Access Control Lists (ACLs) are the backbone of Unity Catalog’s authorization model: they explicitly associate a principal with a privilege on a securable object. To understand how ACLs work, we can break down those three pieces—privileges, securables, principals—and then see how they interact in a typical grant.

Diagram showing how privileges, securables and principles help with access control lists.

Privileges

Privileges are the specific operations or actions that can be performed on securable objects. In Unity Catalog, different kinds of objects support different privilege sets. For example, for a table the allowed privileges include SELECT, MODIFY, MANAGE, ALL PRIVILEGES (which expands to all applicable privileges) among others. For a schema, privileges like USE SCHEMA, CREATE TABLE, ALL PRIVILEGES, and MANAGE apply. At the catalog level, you see privileges such as USE CATALOG, CREATE SCHEMA, BROWSE, ALL PRIVILEGES, and more.
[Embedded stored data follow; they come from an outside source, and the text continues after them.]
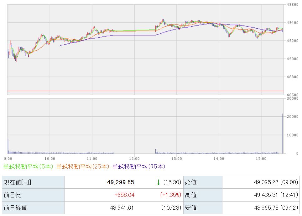Select the current value 49,299.65

click(122, 182)
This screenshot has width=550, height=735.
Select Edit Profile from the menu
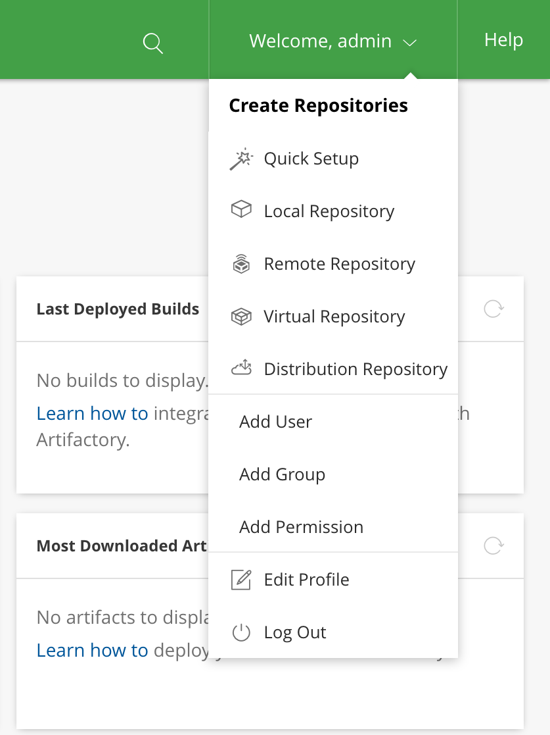(306, 579)
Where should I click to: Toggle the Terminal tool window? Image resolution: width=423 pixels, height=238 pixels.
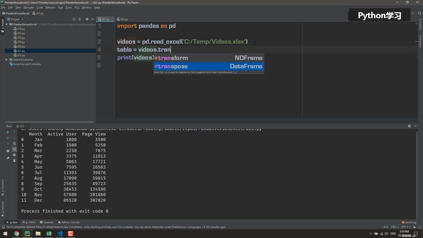(46, 222)
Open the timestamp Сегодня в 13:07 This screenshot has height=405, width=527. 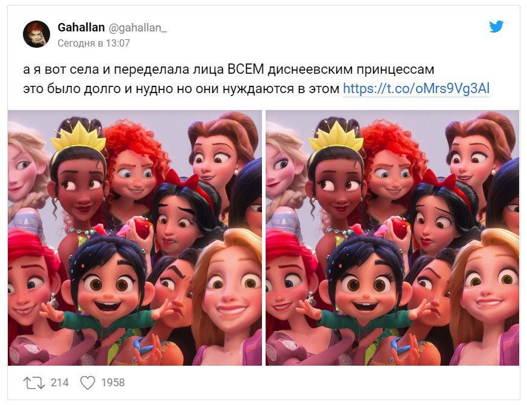[94, 43]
Because not every privilege makes sense for every object (for example, MODIFY on a view is meaningless), Unity Catalog limits which privileges are valid on which securable types. The ALL PRIVILEGES shorthand is powerful in that it gives "every applicable privilege" on an object, and as new privileges are added over time, the ALL PRIVILEGES grant automatically covers those new privileges as well.

Securables

Securables are the objects to which you can grant or revoke privileges. In Unity Catalog, securables are hierarchical: the metastore (or catalog) is at the top, followed by catalogs, then schemas, then tables/views, and other object types such as functions, volumes, external locations, etc.

Because of this hierarchy, privileges can be inherited (if permitted) from higher levels down to lower levels.

Principals

Principals are the "who" in an ACL—the identity to which privileges are granted. In Unity Catalog / Azure Databricks, a principal can be a user, a service principal (for programmatic identities), or a group. Groups are often preferred for manageability: you assign privileges to groups, and then users inherit those privileges by membership, rather than granting to each individual.

The syntax for naming principals in SQL uses backticks when special characters exist (for example, an "@" in a user name or dashes in a service principal ID). For instance:

GRANT SELECT ON TABLE t TO `alice@company.com`;

Or

GRANT SELECT ON TABLE t TO `123e4567-e89b-12d3-a456-426614174000`;  -- service principal  

Also worth noting: account users is a built-in principal representing all users of the account; you can grant privileges to account users (though not to the users workspace-local group) in Unity Catalog.

When you put these pieces together, the ACL is simply a statement like: grant this privilege to that principal on this securable object. At runtime, when a user tries to perform an operation (say select from a table), the system checks the ACLs along the hierarchy (catalog, schema, table) and evaluates whether the user (via group membership, explicit grants, or inherited grants) has the required combination of permissions to succeed.

Microsoft Entra ID Integration

On Azure Databricks, Unity Catalog identities are managed through Microsoft Entra ID. This means that all users, service principals, and groups referenced in grants must exist in Microsoft Entra ID. Key points include:

  • Users and Groups: Unity Catalog does not support workspace-local users or groups. You must provision and manage them in Microsoft Entra ID, and Unity Catalog syncs them into the Azure Databricks account.
  • Service Principals: Programmatic identities are registered as Microsoft Entra applications and can be granted privileges in Unity Catalog. Credentials are typically stored in Azure Key Vault or accessed through managed identities.
  • Account Users: The special built-in principal account users represents all Microsoft Entra ID users in the Azure Databricks account, and can be used when broad access is acceptable.

Because Unity Catalog relies on Microsoft Entra ID, administrators should coordinate closely with their Microsoft Entra ID administrators to ensure that group memberships and role assignments remain accurate.